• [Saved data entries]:
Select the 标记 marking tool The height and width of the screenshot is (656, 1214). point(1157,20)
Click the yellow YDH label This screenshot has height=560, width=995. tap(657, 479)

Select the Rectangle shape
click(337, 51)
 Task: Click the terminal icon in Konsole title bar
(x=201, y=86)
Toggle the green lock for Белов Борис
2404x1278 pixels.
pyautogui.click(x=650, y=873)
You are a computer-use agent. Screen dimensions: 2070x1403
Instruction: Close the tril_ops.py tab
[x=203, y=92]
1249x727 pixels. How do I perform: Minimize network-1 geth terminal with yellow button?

• [Requirement]: Starting at the line that contains "2404x1278 pixels.", retype each line through the last one in the records, both included, and add nothing.

• [Finished task]:
2404x1278 pixels.
pyautogui.click(x=650, y=873)
You are a computer-use agent. Screen dimensions: 2070x1403
Instruction: Close the tril_ops.py tab
[x=203, y=92]
1249x727 pixels. How do I perform: Minimize network-1 geth terminal with yellow button?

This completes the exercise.